Okra growers opt synthetic insecticides based pest management as a primary strategy (Jan et al., 2022). However, prolonged use of insecticides exerts selection pressure, leading to insecticide resistance in pest populations globally (Cerna et al., 2013; Szczepaniec et al., 2019) and escalates production costs and reduces profitability. In India, okra farmers often apply 10–12 pesticidal sprays in a single growing season-1 to manage sucking pests and fruit borers, resulting in fruits with high pesticide residues, posing serious risks to consumer health (Ounis et al., 2024). Therefore, adopting sustainable practices, particularly Integrated Pest Management (IPM), is imperative for safeguarding both the environment and human health. Plant growth promoting rhizobacteria (PGPR), present a sustainable alternative in agriculture (Santoyo et al., 2021; Harris, 2009) by enhancing plant growth by facilitating nitrogen uptake, phytohormone synthesis, mineral solubilization, andiron chelation (Bowen and Rovira, 1999). PGPR also enhance resistance against pests and pathogens by inducing physical and chemical defenses in plants, a phenomenon termed induced systemic resistance (Kloepper et al., 2004; Nelson, 2004 and Bostock, 2005). This resistance mechanism has been extensively documented in plant–pathogen and plant–insect interactions (Zehnder et al., 2001; Conrath et al., 2006).

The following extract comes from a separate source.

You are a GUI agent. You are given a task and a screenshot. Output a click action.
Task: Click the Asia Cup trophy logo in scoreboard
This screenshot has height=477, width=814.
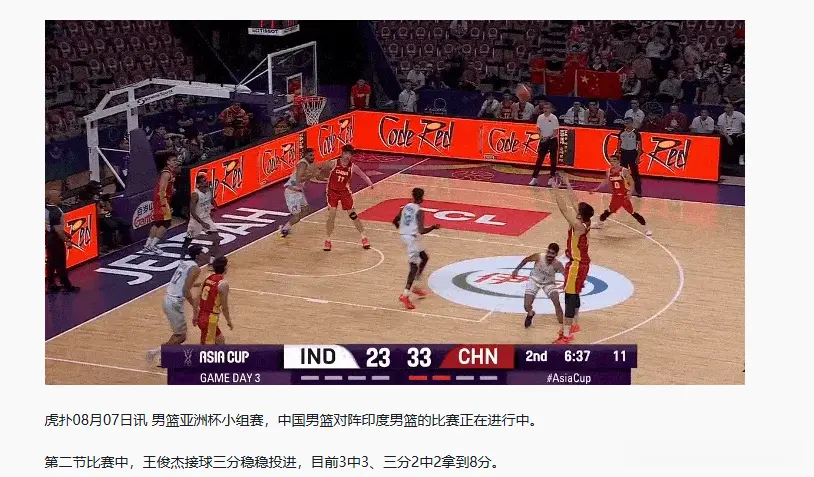coord(187,357)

PGPR are characterized by their ability to colonize root surfaces, survive and multiply in competitive microbial environments, and express growth-promotion and protection activities (Mohanty et al., 2021; Kloepper and Okon, 1994). About 2–5% of rhizobacteria exert beneficial effects on plant growth when inoculated into soils with competitive microflora (Kloepper, 1978). These bacteria, thriving in the rhizosphere, enhance plant growth via diverse mechanisms (Vocciante et al., 2022; Vessey, 2003). The below-ground colonization of PGPR triggers various biological processes, altering interactions with above-ground herbivores through changes in plant abundance, nutritional quality, and defenses (Hartley and Gange, 2009; Grunseich et al., 2019). Thus, incorporating PGPR into pest management frameworks offers a promising approach to reduce reliance on synthetic pesticides, mitigate environmental hazards, and enhance agricultural sustainability (Basu et al., 2021). This study was conducted to evaluate the efficacy of commonly used insecticides in controlling sucking pests on plants treated with plant-growth-promoting rhizobacteria (PGPR). By integrating PGPR treatment with insecticide use, the study aimed to explore potential improvements in pest management, plant resistance, and overall crop health, providing insights into sustainable pest management strategies.
Conclusion
The combination of PGPR-treated plants and acetamiprid 20 SP @100 g ha⁻¹ significantly reduced aphid and leafhopper populations, increasing okra yields compared to untreated plants. This synergistic effect of B. subtilis Bbv57 and insecticide is likely due to the biochemical changes induced by the PGPR, which enhances plant resistance and boosting the effectiveness of insecticide treatments. This integrated approach offers a sustainable strategy for managing sucking pests in okra with reduced environmental impact, balancing pest control with ecological considerations.